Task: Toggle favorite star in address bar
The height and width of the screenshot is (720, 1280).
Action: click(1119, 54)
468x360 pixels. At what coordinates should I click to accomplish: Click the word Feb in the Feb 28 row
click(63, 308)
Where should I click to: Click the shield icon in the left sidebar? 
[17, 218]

####################

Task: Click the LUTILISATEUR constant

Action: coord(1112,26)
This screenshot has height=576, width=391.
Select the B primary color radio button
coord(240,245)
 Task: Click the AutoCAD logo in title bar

####################

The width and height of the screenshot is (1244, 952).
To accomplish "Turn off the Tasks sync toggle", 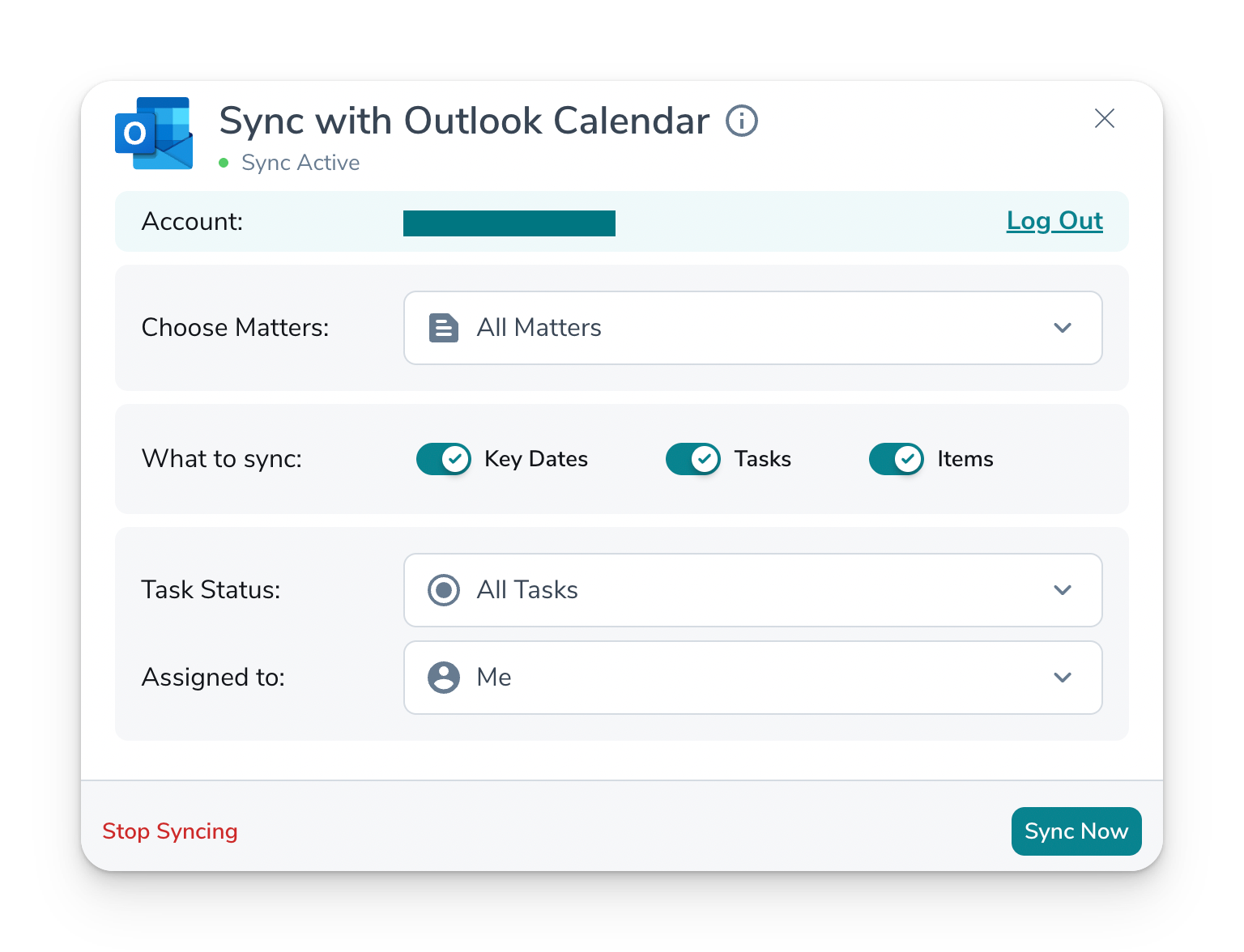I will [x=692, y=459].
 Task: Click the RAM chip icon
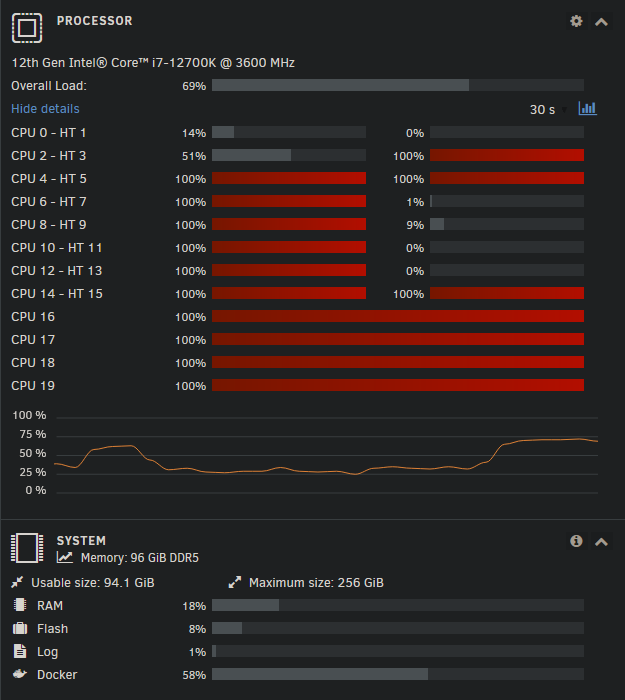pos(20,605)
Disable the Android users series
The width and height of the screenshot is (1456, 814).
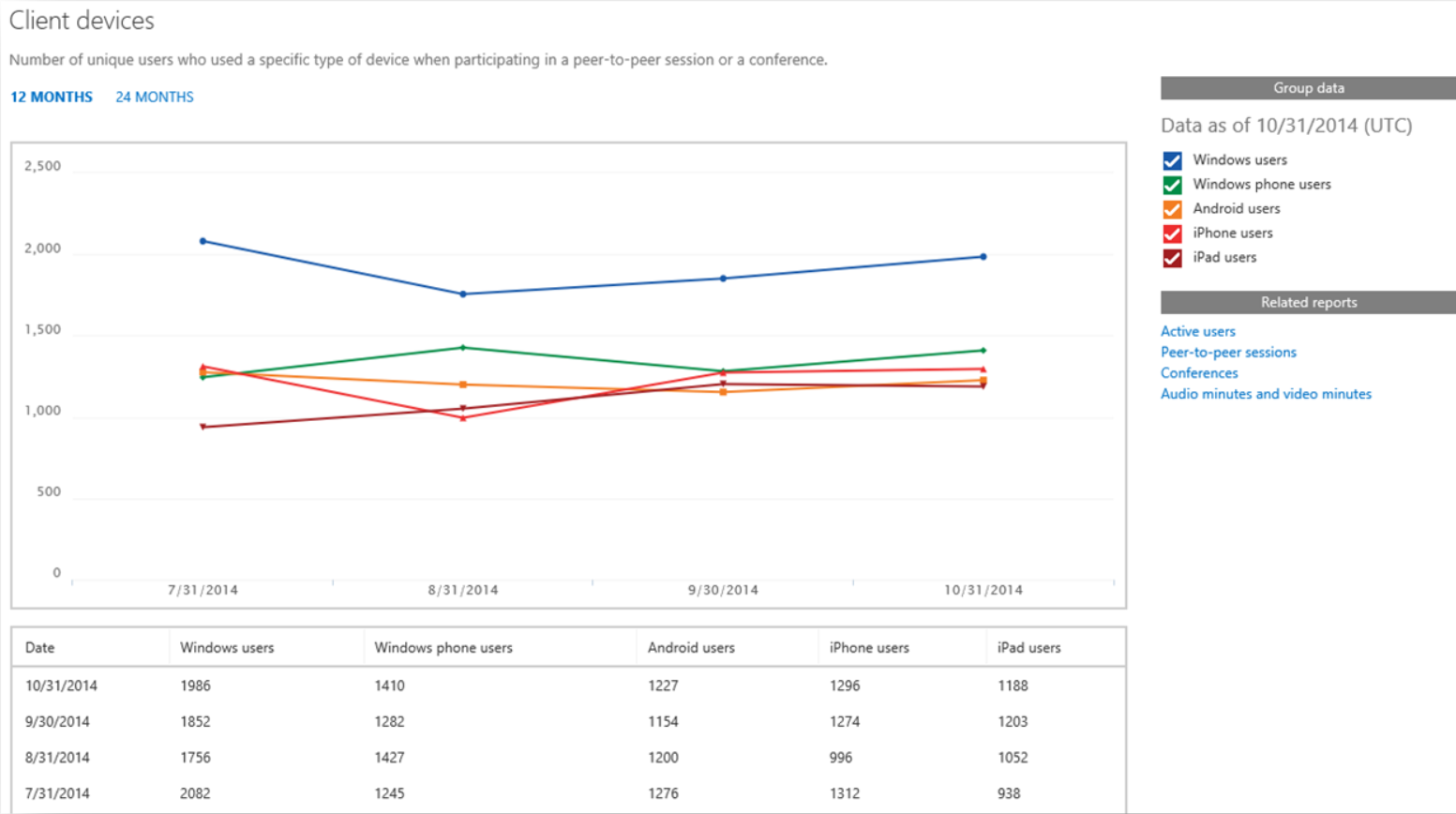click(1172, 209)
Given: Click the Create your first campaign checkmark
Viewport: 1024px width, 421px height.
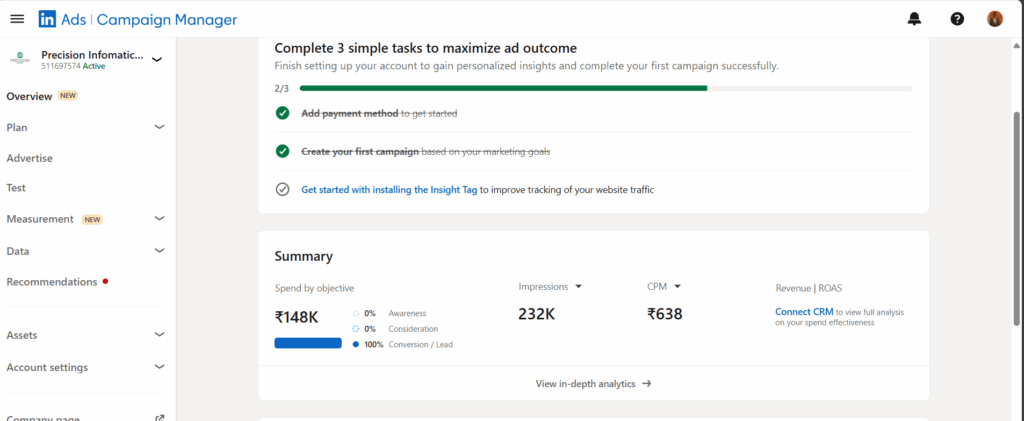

####################

Output as a numbered list the rows starting at the line containing "Task: Click the LUTILISATEUR constant" and ending at the line containing "Task: Click the AutoCAD logo in title bar", leaving out blank lines.

1. Task: Click the LUTILISATEUR constant
2. Action: coord(1112,26)
3. This screenshot has height=576, width=391.
4. Select the B primary color radio button
5. coord(240,245)
6.  Task: Click the AutoCAD logo in title bar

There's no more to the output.